Task directions: Transcribe the text of every entry below verbatim, omitting the pictures.

Data supplied:
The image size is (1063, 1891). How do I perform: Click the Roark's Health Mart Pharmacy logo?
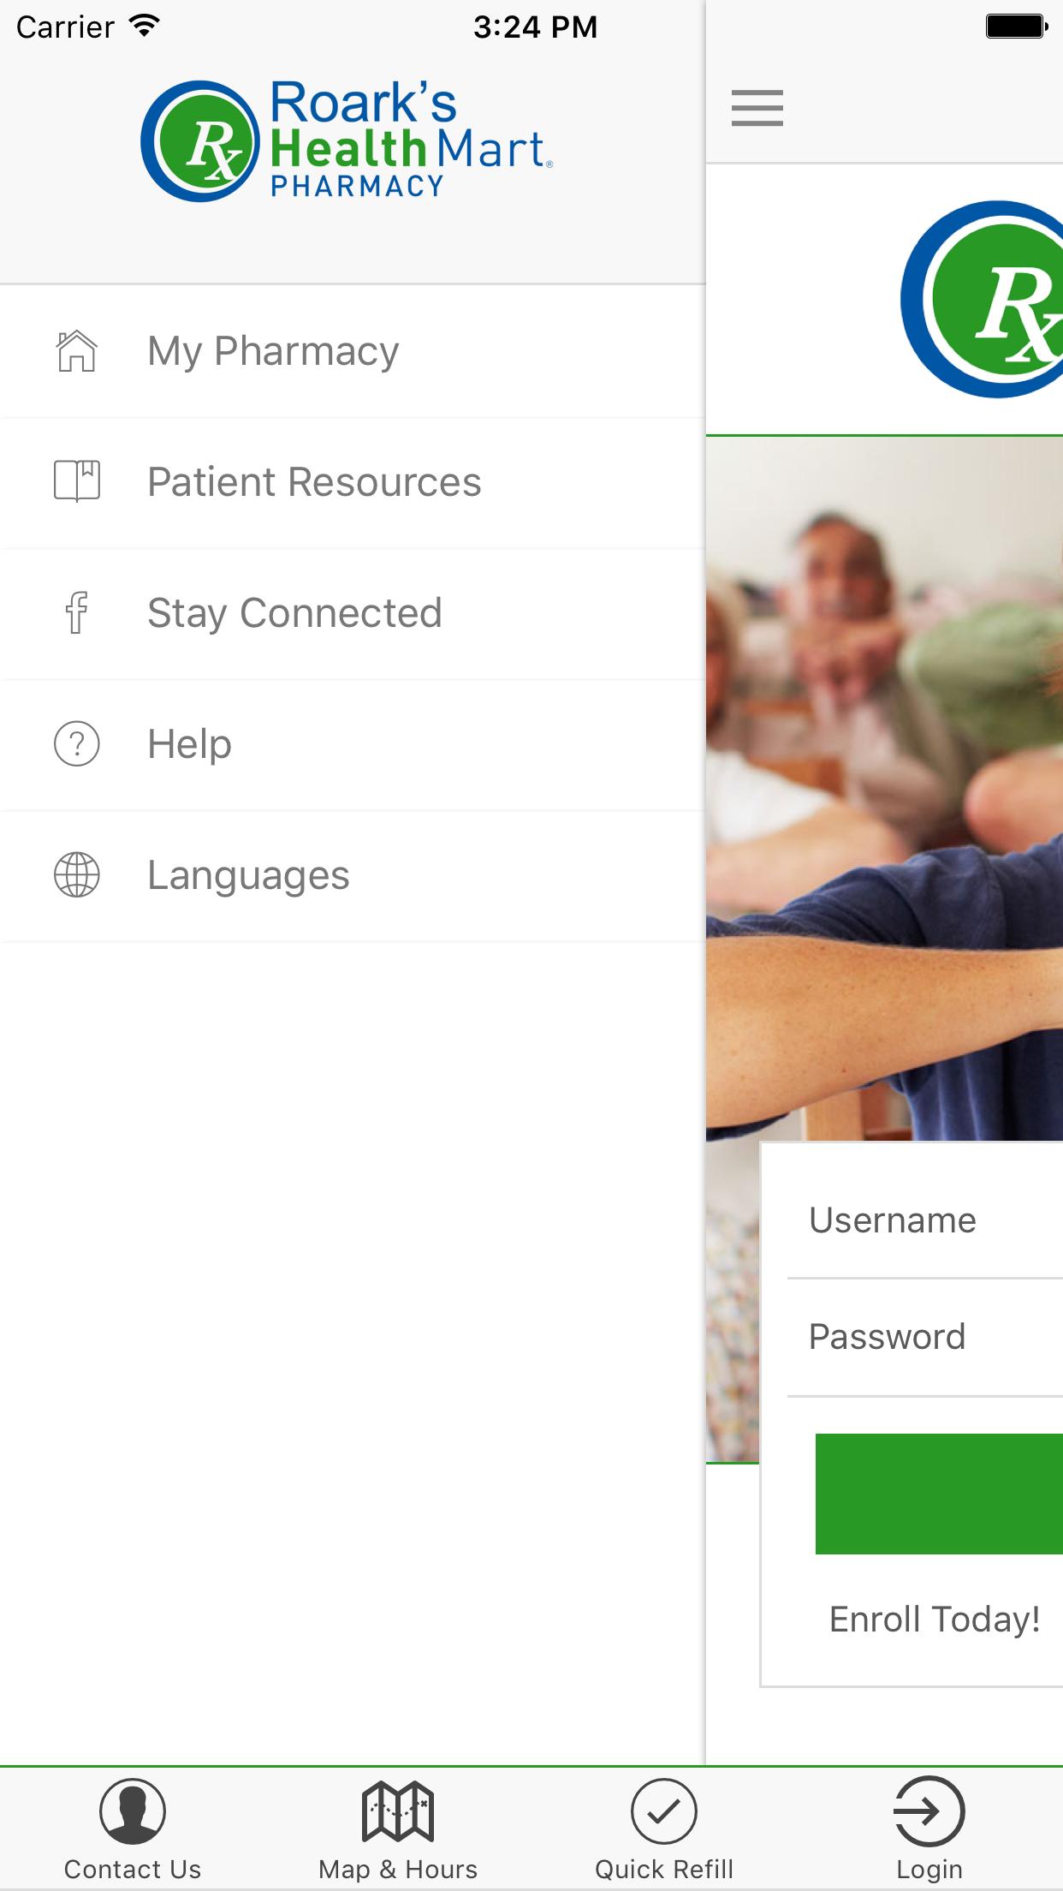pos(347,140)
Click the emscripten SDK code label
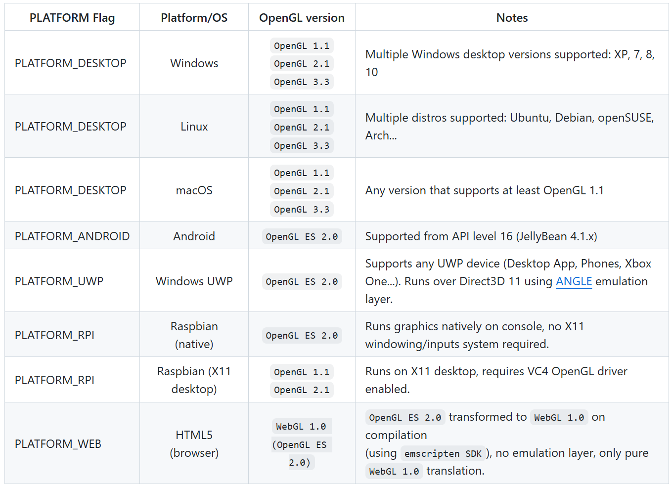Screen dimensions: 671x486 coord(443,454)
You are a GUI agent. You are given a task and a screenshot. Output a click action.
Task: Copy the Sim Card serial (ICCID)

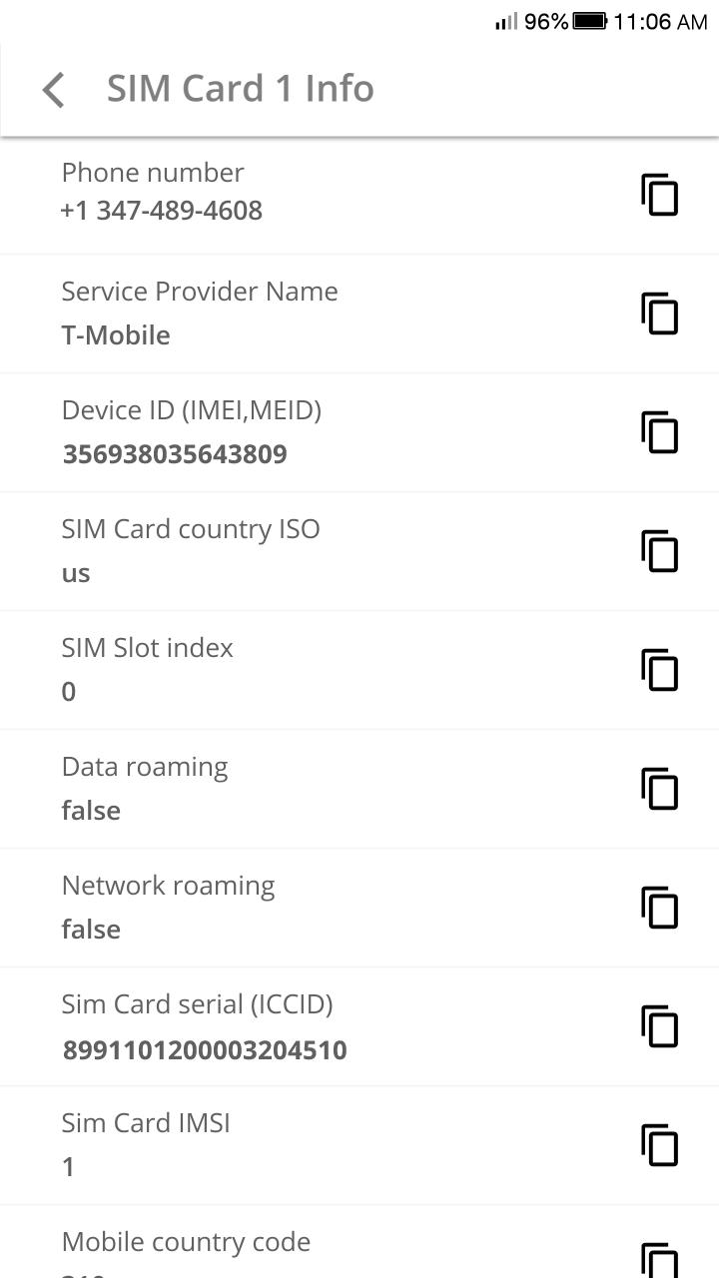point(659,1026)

Right answer:
The image size is (1063, 1891). How do I perform: Click the Roark's Health Mart Pharmacy logo?
pos(347,140)
Click the emscripten SDK code label
Screen dimensions: 671x486 coord(443,454)
You are a GUI agent. You are given a task and a screenshot. Output a click action.
Task: Copy the Sim Card serial (ICCID)

point(659,1026)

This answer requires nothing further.